===== AVAILABLE DATA =====

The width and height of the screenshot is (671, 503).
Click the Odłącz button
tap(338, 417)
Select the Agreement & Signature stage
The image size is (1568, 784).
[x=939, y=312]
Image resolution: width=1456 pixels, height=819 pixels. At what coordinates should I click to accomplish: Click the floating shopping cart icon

=====
===== AVAILABLE DATA =====

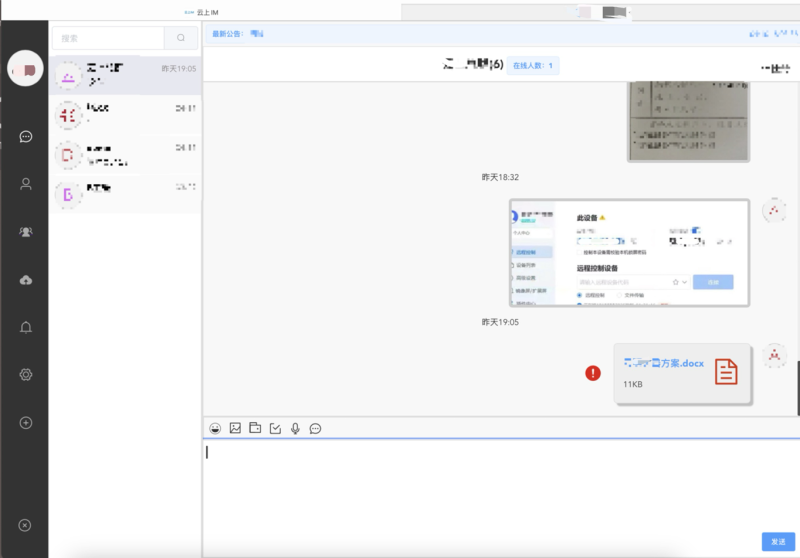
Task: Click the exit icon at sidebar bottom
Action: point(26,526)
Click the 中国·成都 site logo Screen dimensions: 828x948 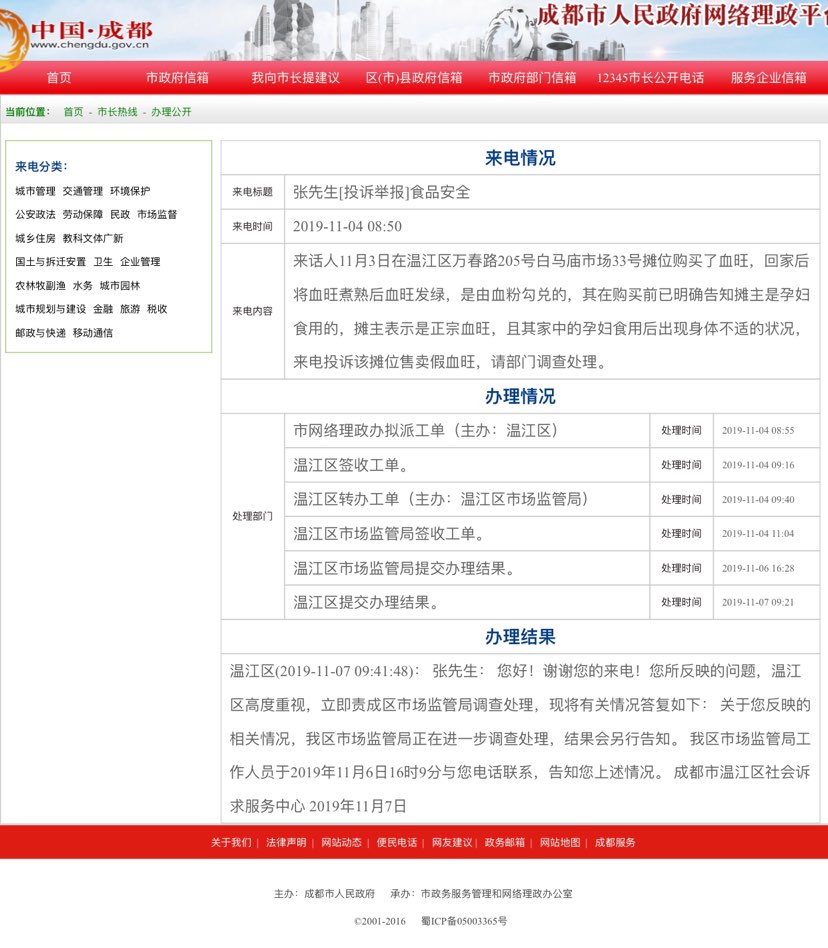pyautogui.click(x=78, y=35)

=====
===== AVAILABLE DATA =====

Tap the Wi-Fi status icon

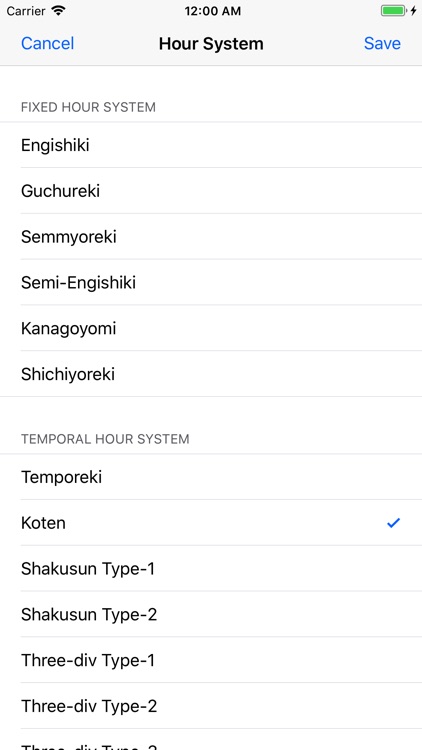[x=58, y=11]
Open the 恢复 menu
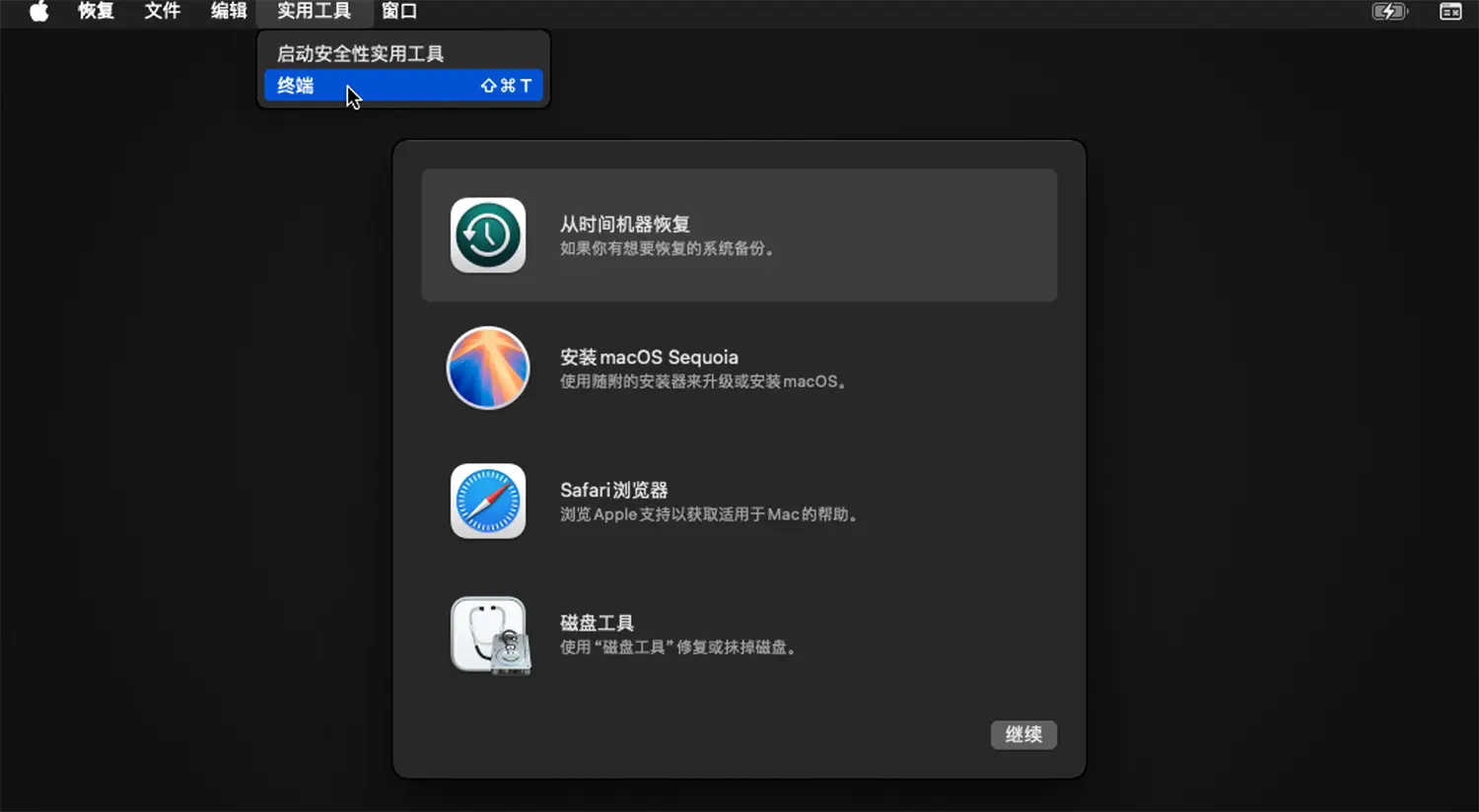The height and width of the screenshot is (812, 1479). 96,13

=====

_PROMPT_.
Looking at the entries above, can you reproduce exactly the lines from the one that holds "The width and" through the one that holds "Image resolution: width=1456", and only those?

_ANSWER TO THE EXERCISE_.
The width and height of the screenshot is (671, 503).
Click the Odłącz button
tap(338, 417)
Select the Agreement & Signature stage
The image size is (1568, 784).
[x=939, y=312]
Image resolution: width=1456 pixels, height=819 pixels. At what coordinates should I click to accomplish: Click the floating shopping cart icon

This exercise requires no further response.